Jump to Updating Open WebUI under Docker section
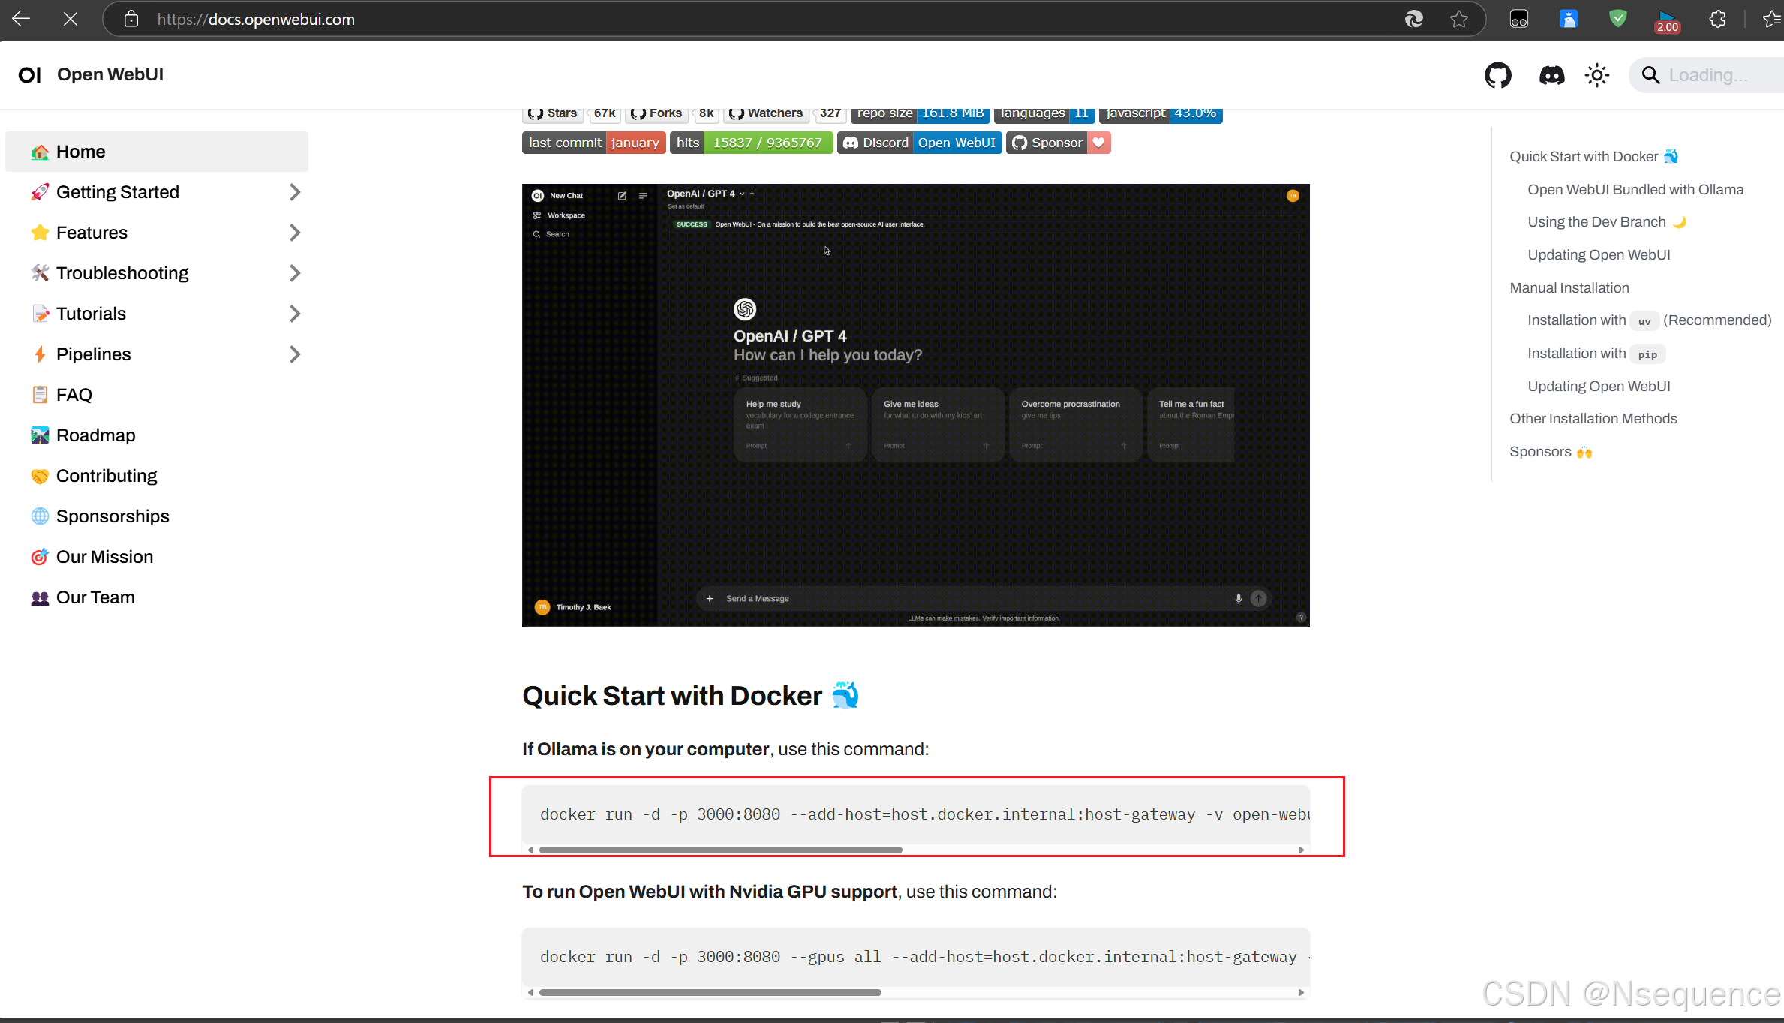1598,254
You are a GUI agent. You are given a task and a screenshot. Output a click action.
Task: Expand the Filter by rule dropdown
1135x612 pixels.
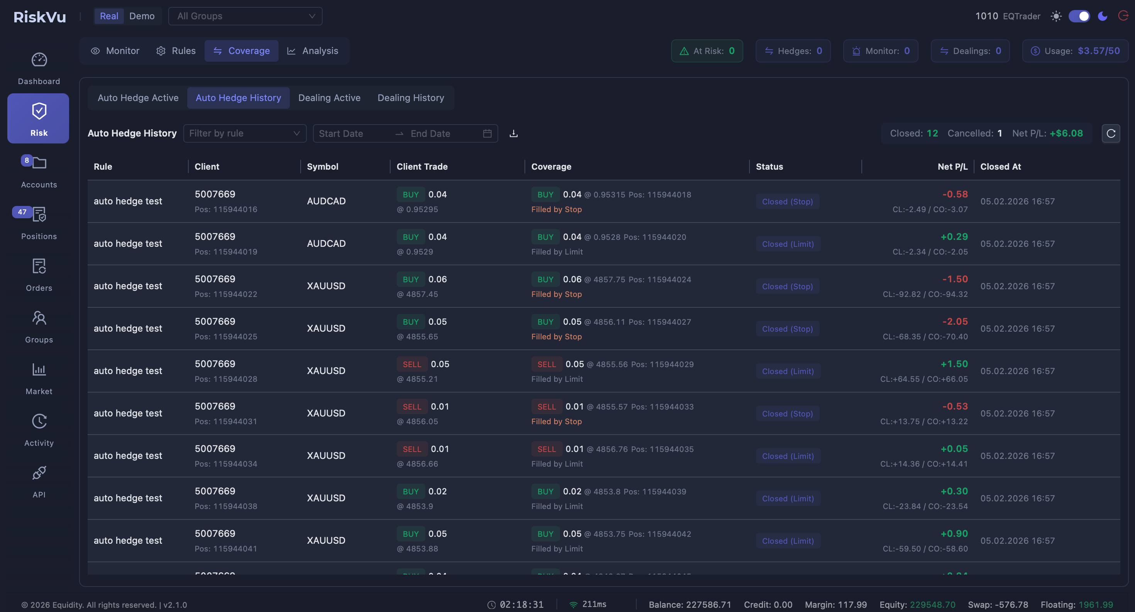pos(245,133)
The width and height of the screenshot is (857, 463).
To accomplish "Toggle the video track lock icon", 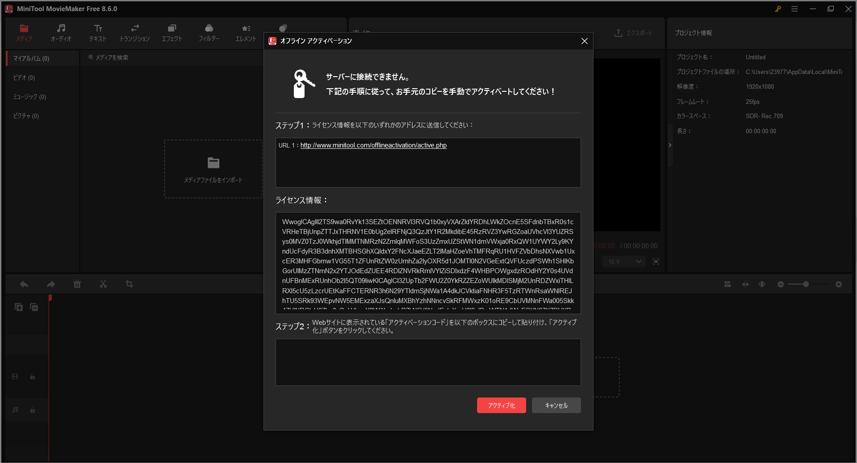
# # # # #
PROBLEM: Produce a word-for-word version of the material, with no pictures included.

WORKED SOLUTION:
Jump to Updating Open WebUI under Docker section
1598,254
You are a GUI agent. You are given a task and a screenshot. Output a click action.
Task: Expand the Filter by rule dropdown
1135x612 pixels.
pos(245,133)
The width and height of the screenshot is (857, 463).
To accomplish "Toggle the video track lock icon", 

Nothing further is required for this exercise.